Symptom: The delivery status of some notifications are not updated, and the Application Event Log contains event messages from the NotificationServices event source with event ID 6076. The event descriptions indicate that SQL timeouts occurred.

Cause: A timeout occurred on the SQL command that updates the notification delivery status.

Action: The SQL command that updates the notification delivery status used a fixed timeout of 5 minutes. This cannot be adjusted.

If this command times out, the following are possible explanations:

  • Your custom delivery protocol is reporting delivery status for too many notifications at once. Change the delivery protocol implementation to pass fewer NotificationStatus objects in each invocation of the distributor's notification status callback.

  • Distributor logging is putting too much load on the SQL Server. You can reduce this load by adjusting the options in the <DistributorLogging> element in the ADF. For more information on controlling distributor logging, see the "Distributor Logging Options" section (p. 445) in Chapter 12.

  • Your database system is not configured optimally. See the "Configuring a Database System for Deployment" section (p. 456) in Chapter 13 for information on configuring a database system for best performance.

The Distributor Delivers Duplicate Notifications

This section deals with problems in which subscribers receive duplicate notifications from a SQL-NS application.

Duplicate Notifications Are Being Generated

Symptom: The notifications table shows the same notification data generated multiple times for the same subscriber.

Cause: There are several possible reasons for duplicate notifications being generated:

  • The event provider submitted the same events multiple times.

  • The event chronicles are not maintained correctly, causing old data to generate repeated matches.

  • Duplicate subscriptions exist (either because a subscriber entered the same subscription more than once or because a bug in the SMI causes duplicate subscription records to be created).

  • The match rule contains a logic error that results in multiple rows being inserted into the notifications view for a single match.

Action: Examine the events tables to determine whether duplicate event data is being submitted. This might indicate an event provider problem, or the event provider may have obtained duplicate event data from the event source. If you control the event source, you can ensure that it does not communicate duplicate events to the event provider. Otherwise, you can filter out duplicate events in the event provider code (in the case of a custom event provider) or in the event chronicle rules.

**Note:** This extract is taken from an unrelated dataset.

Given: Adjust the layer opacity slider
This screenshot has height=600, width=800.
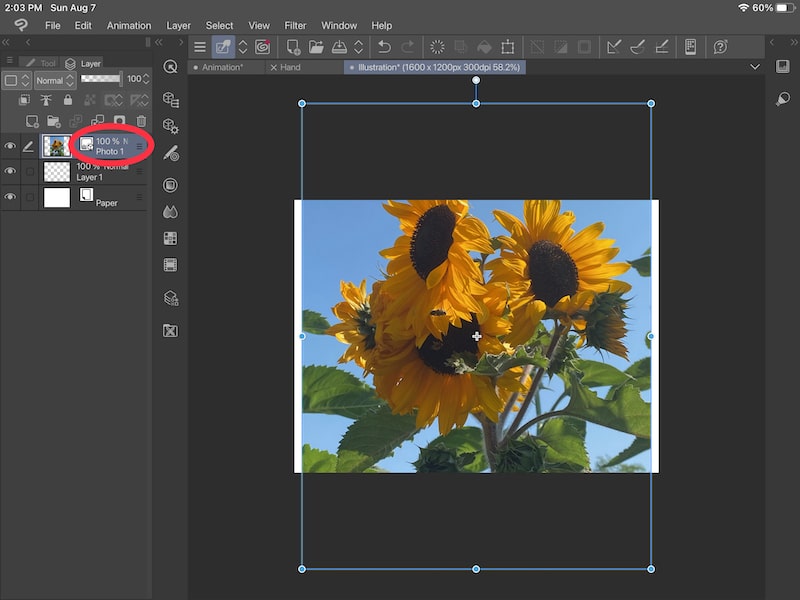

If the problem is not duplicate events, examine your event chronicle tables and rules to make sure that they are working as you expect. If old data is not deleted from the chronicles, or filtered out by the match rule logic, it can cause the same notification to be generated more than once.

If the events and event chronicles appear correct, examine the subscriptions. Duplicate subscriptions will, in general, cause duplicate notifications to be generated. Duplicate subscriptions may have been entered by users (accidentally or intentionally) or might result from bugs in the SMI. If you want to prevent users from entering duplicate subscriptions, you can add validation logic to your SMI that checks for and eliminates duplicates.

Finally, if the events, event chronicles, and subscriptions look correct, the problem might be in the match rules. If a match rule inserts more than one row into the notifications view for each match, duplicate notifications can result. Examine the match rule logic and use the debugging stored procedures (described in Chapter 11) to find such problems.

The Same Notifications Are Being Delivered More Than Once

Symptom: The notifications table does not contain unexpected duplicates, but the same notifications are delivered more than once. It is likely that the notification distribution views will indicate multiple delivery attempts for each notification. (For information about using the distribution views, see the section "The Notification Distribution Views," p. 360, in Chapter 10, "Delivery Protocols.")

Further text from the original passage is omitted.